Nothing should differ between your answer and the records.

═══ Dataset content ═══

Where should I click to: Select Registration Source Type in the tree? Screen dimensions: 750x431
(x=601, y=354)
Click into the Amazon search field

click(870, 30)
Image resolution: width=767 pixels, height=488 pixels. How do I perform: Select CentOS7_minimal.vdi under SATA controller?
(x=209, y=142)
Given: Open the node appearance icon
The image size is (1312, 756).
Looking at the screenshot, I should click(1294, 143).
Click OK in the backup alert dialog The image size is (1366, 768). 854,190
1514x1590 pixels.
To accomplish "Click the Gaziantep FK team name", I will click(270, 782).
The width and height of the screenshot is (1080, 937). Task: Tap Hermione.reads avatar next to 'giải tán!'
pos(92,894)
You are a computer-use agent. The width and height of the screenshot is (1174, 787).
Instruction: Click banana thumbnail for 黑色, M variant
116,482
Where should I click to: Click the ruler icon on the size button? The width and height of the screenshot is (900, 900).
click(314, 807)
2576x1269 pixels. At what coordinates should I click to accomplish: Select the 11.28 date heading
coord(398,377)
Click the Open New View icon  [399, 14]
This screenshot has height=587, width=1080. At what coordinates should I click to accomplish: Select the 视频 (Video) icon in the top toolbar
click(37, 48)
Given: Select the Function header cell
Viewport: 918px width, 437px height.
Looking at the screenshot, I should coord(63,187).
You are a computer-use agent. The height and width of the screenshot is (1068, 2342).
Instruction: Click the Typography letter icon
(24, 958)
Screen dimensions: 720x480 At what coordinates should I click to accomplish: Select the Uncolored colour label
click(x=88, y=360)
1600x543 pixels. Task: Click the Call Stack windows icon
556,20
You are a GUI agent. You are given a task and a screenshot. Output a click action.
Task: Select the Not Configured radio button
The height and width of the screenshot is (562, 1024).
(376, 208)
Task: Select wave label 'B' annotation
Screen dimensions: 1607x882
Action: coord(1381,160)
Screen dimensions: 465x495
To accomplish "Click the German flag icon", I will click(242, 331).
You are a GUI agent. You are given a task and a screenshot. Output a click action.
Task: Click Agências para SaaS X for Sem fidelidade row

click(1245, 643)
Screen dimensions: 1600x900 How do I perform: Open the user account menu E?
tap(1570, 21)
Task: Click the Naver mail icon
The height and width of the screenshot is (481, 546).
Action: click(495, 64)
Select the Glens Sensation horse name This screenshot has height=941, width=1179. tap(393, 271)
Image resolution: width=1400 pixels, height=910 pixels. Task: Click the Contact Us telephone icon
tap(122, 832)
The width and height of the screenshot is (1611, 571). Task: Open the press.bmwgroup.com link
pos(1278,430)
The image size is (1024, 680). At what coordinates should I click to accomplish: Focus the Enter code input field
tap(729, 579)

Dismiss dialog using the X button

═══

▶ [Task solution]
Where should I click to: Select Registration Source Type in the tree? Screen dimensions: 750x431
(x=601, y=354)
Click into the Amazon search field

click(870, 30)
Image resolution: width=767 pixels, height=488 pixels. How do I perform: Select CentOS7_minimal.vdi under SATA controller?
(x=209, y=142)
Given: Open the node appearance icon
The image size is (1312, 756).
Looking at the screenshot, I should click(1294, 143).
Click OK in the backup alert dialog The image size is (1366, 768). 854,190
1514x1590 pixels.
To accomplish "Click the Gaziantep FK team name", I will click(270, 782).
The width and height of the screenshot is (1080, 937). Task: Tap Hermione.reads avatar next to 'giải tán!'
pos(92,894)
You are a computer-use agent. The width and height of the screenshot is (1174, 787).
Instruction: Click banana thumbnail for 黑色, M variant
116,482
Where should I click to: Click the ruler icon on the size button? The width and height of the screenshot is (900, 900).
click(314, 807)
2576x1269 pixels. At what coordinates should I click to accomplish: Select the 11.28 date heading
coord(398,377)
Click the Open New View icon  [399, 14]
This screenshot has height=587, width=1080. At what coordinates should I click to accomplish: Select the 视频 (Video) icon in the top toolbar
click(37, 48)
Given: Select the Function header cell
Viewport: 918px width, 437px height.
Looking at the screenshot, I should coord(63,187).
You are a computer-use agent. The height and width of the screenshot is (1068, 2342).
Instruction: Click the Typography letter icon
(24, 958)
Screen dimensions: 720x480 At what coordinates should I click to accomplish: Select the Uncolored colour label
click(x=88, y=360)
1600x543 pixels. Task: Click the Call Stack windows icon
556,20
You are a GUI agent. You are given a task and a screenshot. Output a click action.
Task: Select the Not Configured radio button
The height and width of the screenshot is (562, 1024).
(376, 208)
Task: Select wave label 'B' annotation
Screen dimensions: 1607x882
Action: coord(1381,160)
Screen dimensions: 465x495
To accomplish "Click the German flag icon", I will click(242, 331).
You are a GUI agent. You are given a task and a screenshot. Output a click action.
Task: Click Agências para SaaS X for Sem fidelidade row

click(1245, 643)
Screen dimensions: 1600x900 How do I perform: Open the user account menu E?
tap(1570, 21)
Task: Click the Naver mail icon
The height and width of the screenshot is (481, 546).
Action: click(495, 64)
Select the Glens Sensation horse name This screenshot has height=941, width=1179. tap(393, 271)
Image resolution: width=1400 pixels, height=910 pixels. Task: Click the Contact Us telephone icon
tap(122, 832)
The width and height of the screenshot is (1611, 571). Task: Open the press.bmwgroup.com link
pos(1278,430)
The image size is (1024, 680). At what coordinates should I click to accomplish: Focus the Enter code input field
tap(729, 579)

Dismiss dialog using the X button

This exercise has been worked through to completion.